Bert Hinkler one of Bundaberg’s favourite sons
The next morning, we had to leave for Yeppoon to board a 3 pm ferry to Great Keppel Island. So it was a quick stop at the Botanic Gardens to look at the Hinkler Aviation Centre celebrating the life of one of Bundaberg’s favourite sons, aviation hero Bert Hinkler. As a teenager, Hinkler flew his hand-built gliders on Mon Repos beach (15 minutes from Bundaberg CBD.) He later set aviation records becoming the first person to fly solo from England to Australia in 1928 and across the south Atlantic in 1931.
Unfortunately, in 1933 at age 39 he died in a plane accident. In 1983 the house he lived in for a few years in Southampton England was going to be knocked down.
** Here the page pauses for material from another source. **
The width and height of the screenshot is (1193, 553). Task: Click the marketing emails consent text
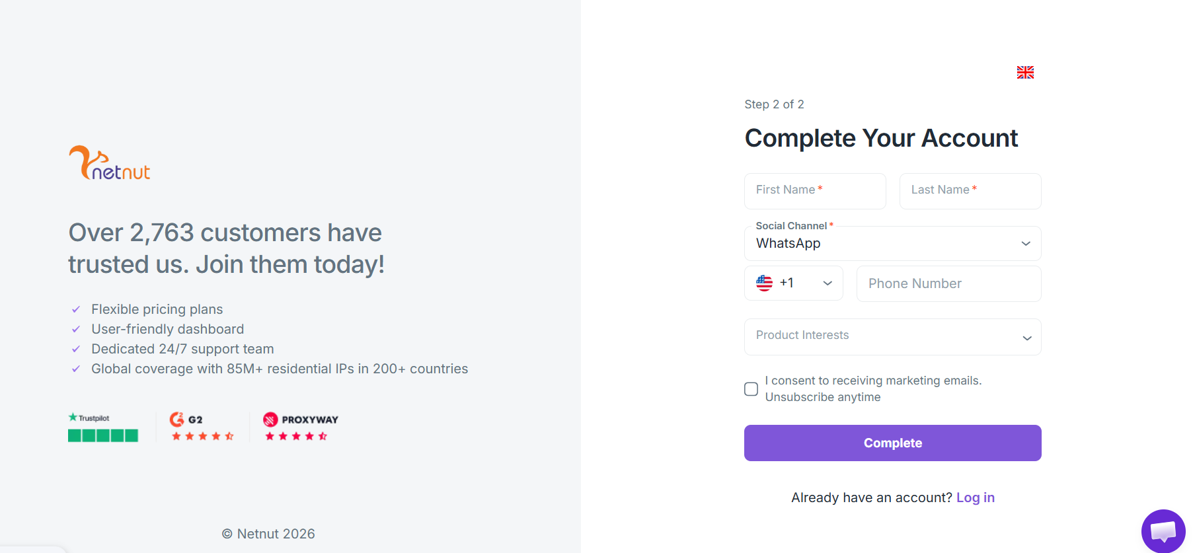pos(872,388)
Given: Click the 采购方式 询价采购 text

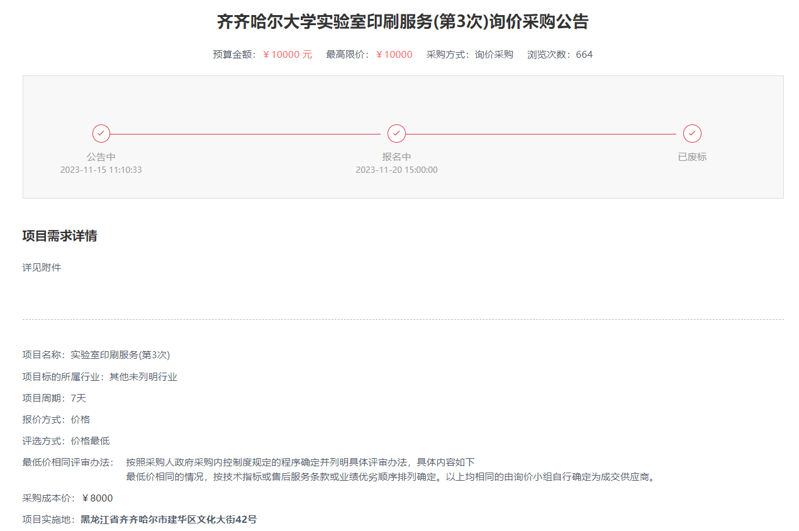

A couple of people interested in Bundaberg’s connection to Bert Hinkler organised for the house to be carefully dismantled, brick by brick, numbered and shipped back to Bundaberg where it was rebuilt. ‘Mon Repos’ House is found in the Botanic Gardens as a monument to Bert Hinkler.
Inside the museum is a replica of the plane he flew on the inaugural flight and lots of memorabilia.
An unfortunate casualty of COVID is the Bundy Food Tours Owner operator Suzie Clarke took guests on a behind the scenes guided tour of family-owned farms (including Tinaberries), coffee roasters, a seafood supplier, sourdough baker, kombucha brewer, and a gin distiller. A teacher in Bundaberg, she operated the tours on the weekend, “I wanted to share our region’s unique stories and show people you don’t have to travel abroad to have an iconic food experience,” says Suzie.
Unfortunately, with the tours not running during COVID and social distancing presenting problems visiting the locations, Suzzie decided to close the business. What a shame as I will be returning to Bundaberg to experience more than one night and of course more of the tasty local produce! I also want to come back for the turtle hatchings.
You can read more about Bundaberg in my story published in Truly Aus
Take the road trip – you will be so impressed with what you discover. I certainly did.